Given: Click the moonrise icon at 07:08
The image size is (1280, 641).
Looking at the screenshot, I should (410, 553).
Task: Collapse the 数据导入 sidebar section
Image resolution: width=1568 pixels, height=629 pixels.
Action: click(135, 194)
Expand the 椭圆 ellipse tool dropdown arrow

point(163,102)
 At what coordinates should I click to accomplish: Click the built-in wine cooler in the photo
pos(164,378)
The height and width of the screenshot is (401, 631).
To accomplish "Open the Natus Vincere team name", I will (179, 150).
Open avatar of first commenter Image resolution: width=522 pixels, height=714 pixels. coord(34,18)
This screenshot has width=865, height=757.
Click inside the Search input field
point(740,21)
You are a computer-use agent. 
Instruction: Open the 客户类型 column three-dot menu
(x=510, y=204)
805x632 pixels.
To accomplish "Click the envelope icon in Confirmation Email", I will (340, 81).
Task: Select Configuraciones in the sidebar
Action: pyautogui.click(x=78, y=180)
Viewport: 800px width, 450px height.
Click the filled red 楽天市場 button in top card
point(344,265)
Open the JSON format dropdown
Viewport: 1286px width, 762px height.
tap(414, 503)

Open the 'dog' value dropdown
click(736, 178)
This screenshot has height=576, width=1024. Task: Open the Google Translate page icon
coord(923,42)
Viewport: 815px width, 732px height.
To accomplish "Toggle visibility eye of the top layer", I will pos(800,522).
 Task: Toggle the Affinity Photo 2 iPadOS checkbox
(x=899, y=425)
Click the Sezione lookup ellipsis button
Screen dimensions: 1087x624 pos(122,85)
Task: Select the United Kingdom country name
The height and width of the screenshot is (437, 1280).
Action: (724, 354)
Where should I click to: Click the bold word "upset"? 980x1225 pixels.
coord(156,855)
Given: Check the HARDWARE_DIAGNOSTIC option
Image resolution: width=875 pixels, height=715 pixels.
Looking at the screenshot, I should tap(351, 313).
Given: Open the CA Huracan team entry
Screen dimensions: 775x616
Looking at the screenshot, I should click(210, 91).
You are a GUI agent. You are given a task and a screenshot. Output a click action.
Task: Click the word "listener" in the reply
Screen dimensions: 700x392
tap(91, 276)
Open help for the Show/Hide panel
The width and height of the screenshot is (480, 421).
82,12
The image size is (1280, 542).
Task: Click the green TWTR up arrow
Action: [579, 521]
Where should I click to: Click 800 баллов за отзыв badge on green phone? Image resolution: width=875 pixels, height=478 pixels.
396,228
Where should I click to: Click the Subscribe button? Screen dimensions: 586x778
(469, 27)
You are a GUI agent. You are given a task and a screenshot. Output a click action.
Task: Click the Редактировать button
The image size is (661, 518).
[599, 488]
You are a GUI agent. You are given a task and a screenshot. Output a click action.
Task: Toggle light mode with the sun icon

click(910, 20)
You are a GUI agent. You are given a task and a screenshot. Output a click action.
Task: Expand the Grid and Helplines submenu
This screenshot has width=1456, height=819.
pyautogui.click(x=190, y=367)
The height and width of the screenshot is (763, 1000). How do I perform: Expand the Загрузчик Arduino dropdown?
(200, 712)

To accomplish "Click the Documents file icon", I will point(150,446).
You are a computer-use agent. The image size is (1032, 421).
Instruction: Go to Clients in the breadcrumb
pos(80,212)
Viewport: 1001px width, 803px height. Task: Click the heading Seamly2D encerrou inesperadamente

WHAT THE EXERCISE ASKS
All the entries above are to be transcribed without any alteration.

THE COMPLETED TASK
Given: Click the moonrise icon at 07:08
The image size is (1280, 641).
Looking at the screenshot, I should (410, 553).
Task: Collapse the 数据导入 sidebar section
Image resolution: width=1568 pixels, height=629 pixels.
Action: click(135, 194)
Expand the 椭圆 ellipse tool dropdown arrow

point(163,102)
 At what coordinates should I click to accomplish: Click the built-in wine cooler in the photo
pos(164,378)
The height and width of the screenshot is (401, 631).
To accomplish "Open the Natus Vincere team name", I will (179, 150).
Open avatar of first commenter Image resolution: width=522 pixels, height=714 pixels. coord(34,18)
This screenshot has width=865, height=757.
Click inside the Search input field
point(740,21)
You are a computer-use agent. 
Instruction: Open the 客户类型 column three-dot menu
(x=510, y=204)
805x632 pixels.
To accomplish "Click the envelope icon in Confirmation Email", I will (340, 81).
Task: Select Configuraciones in the sidebar
Action: pyautogui.click(x=78, y=180)
Viewport: 800px width, 450px height.
Click the filled red 楽天市場 button in top card
point(344,265)
Open the JSON format dropdown
Viewport: 1286px width, 762px height.
tap(414, 503)

Open the 'dog' value dropdown
click(736, 178)
This screenshot has height=576, width=1024. Task: Open the Google Translate page icon
coord(923,42)
Viewport: 815px width, 732px height.
To accomplish "Toggle visibility eye of the top layer", I will pos(800,522).
 Task: Toggle the Affinity Photo 2 iPadOS checkbox
(x=899, y=425)
Click the Sezione lookup ellipsis button
Screen dimensions: 1087x624 pos(122,85)
Task: Select the United Kingdom country name
The height and width of the screenshot is (437, 1280).
Action: (724, 354)
Where should I click to: Click the bold word "upset"? 980x1225 pixels.
coord(156,855)
Given: Check the HARDWARE_DIAGNOSTIC option
Image resolution: width=875 pixels, height=715 pixels.
Looking at the screenshot, I should tap(351, 313).
Given: Open the CA Huracan team entry
Screen dimensions: 775x616
Looking at the screenshot, I should click(210, 91).
You are a GUI agent. You are given a task and a screenshot. Output a click action.
Task: Click the word "listener" in the reply
Screen dimensions: 700x392
tap(91, 276)
Open help for the Show/Hide panel
The width and height of the screenshot is (480, 421).
82,12
The image size is (1280, 542).
Task: Click the green TWTR up arrow
Action: [579, 521]
Where should I click to: Click 800 баллов за отзыв badge on green phone? Image resolution: width=875 pixels, height=478 pixels.
396,228
Where should I click to: Click the Subscribe button? Screen dimensions: 586x778
(469, 27)
You are a GUI agent. You are given a task and a screenshot. Output a click action.
Task: Click the Редактировать button
The image size is (661, 518).
[599, 488]
You are a GUI agent. You are given a task and a screenshot. Output a click action.
Task: Toggle light mode with the sun icon

click(910, 20)
You are a GUI agent. You are given a task and a screenshot. Output a click action.
Task: Expand the Grid and Helplines submenu
This screenshot has width=1456, height=819.
pyautogui.click(x=190, y=367)
The height and width of the screenshot is (763, 1000). How do I perform: Expand the Загрузчик Arduino dropdown?
(200, 712)

To accomplish "Click the Documents file icon", I will point(150,446).
You are a computer-use agent. The image size is (1032, 421).
Instruction: Go to Clients in the breadcrumb
pos(80,212)
Viewport: 1001px width, 803px height. Task: Click the heading Seamly2D encerrou inesperadamente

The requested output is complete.